MUELLER: By statute, communications carriers can provide us information in emergency situations, and they're entitled to trust our representation that it is indeed an emergency situation. After September 11, the practice grew up whereby we would provide to these carriers a letter saying that indeed we needed particular information because of the exigent nature of the investigation and that a grand jury subpoena would follow. In a substantial number of these cases the inspector general found that there were not necessarily exigent circumstances and that grand jury subpoenas had not followed. And while we were entitled to that information, we were utilizing the wrong vehicle to obtain that information. I should make it clear that communications companies were absolutely entitled to rely on our representation in providing those materials.
1. We're talking about the phone companies and the Internet companies providing copies of your phone records, possibly copies of your phone conversations, your email traffic, the Web sites you've visited, your online chat conversations, and more to the FBI. Let's just make that clear right away.

2. What Mueller just said is that the law says that the FBI can go to phone and Internet companies and get your private information, without first getting a court order, under very particular circumstances:

a. There must be exigent circumstances, i.e., it has to be an emergency, Osama could slip away before the FBI has time to get the court order.

b. The FBI has to go to the court shortly after it solicits your records from the phone company so that the court can issue a subpoena ex post facto, in other words the court can validate the FBI's actions after the fact in order to ensure that they're not violating your rights under the 4th Amendment.

But what did Mueller tell us? He told us that in a substantial number of the cases where these FBI demand letters were issued to the phone and Internet companies, the circumstances were NOT exigent, there was NO emergency, the FBI could have easily gone to a court and had a judge look at the evidence - the FBI was LEGALLY REQUIRED to go to a judge to get a subpoena in order to spy on innocent Americans - but they didn't.

Second, Mueller told us that the FBI never went to the judges after the fact to prove that the FBI wasn't abusing its power by conducting this domestic spying, and more importantly to prove that the FBI wasn't violating the 4th Amendment to the US Constitution by conducting illegal searches and seizures. Why did the FBI break the law in order to spy on American citizens and violate the Constitution?

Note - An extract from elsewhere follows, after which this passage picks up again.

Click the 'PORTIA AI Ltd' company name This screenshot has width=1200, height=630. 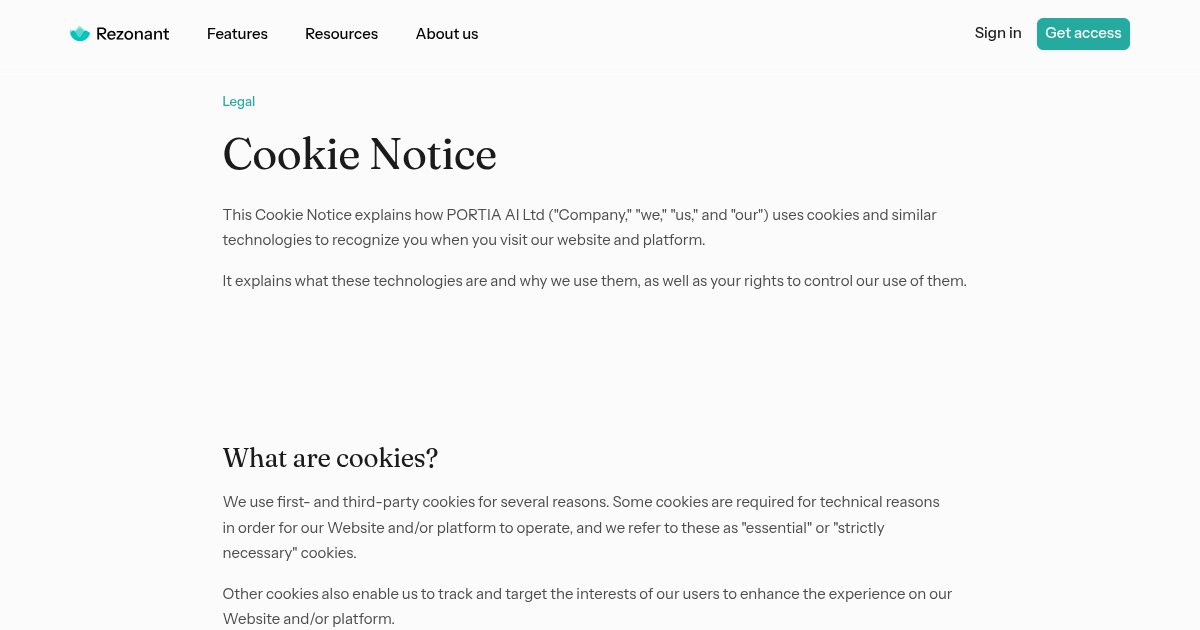[496, 215]
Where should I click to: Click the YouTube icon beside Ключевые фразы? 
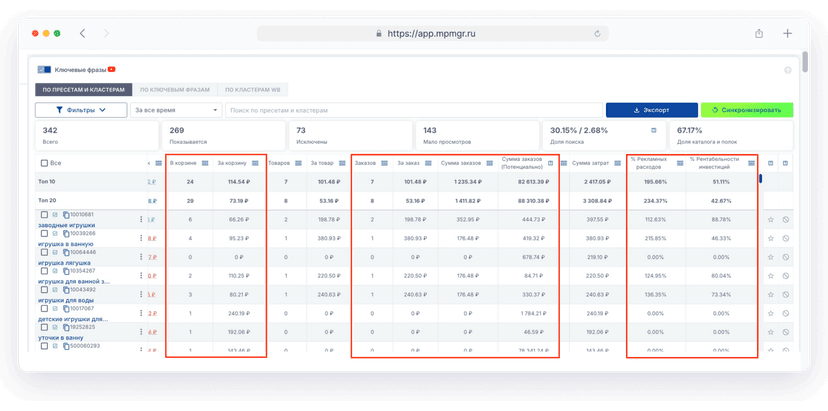point(112,69)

Third, the phone companies and the Internet providers, yet again, massively put at risk the privacy of every single customer. Every single one of us was at risk, is at risk, because the phone and Internet companies KNEW the government had to act under exigent circumstances, KNEW the government had to issue a subpoena after the fact, and even though neither of these things happened, we never heard a bloody word from the phone companies and the Internet companies, the courts apparently never heard a word from the phone companies and Internet companies, the guardians of our privacy.

The FBI just spied on American citizens in clear violation of the law and the Constitution. The big phone companies and the big Internet providers were overly-willing accomplices. I want to know what's going to be done about it. For starters, let's haul those phone company and Internet company CEOs before Congress, under oath, and ask them why they're so willing to violate the privacy of millions of innocent Americans.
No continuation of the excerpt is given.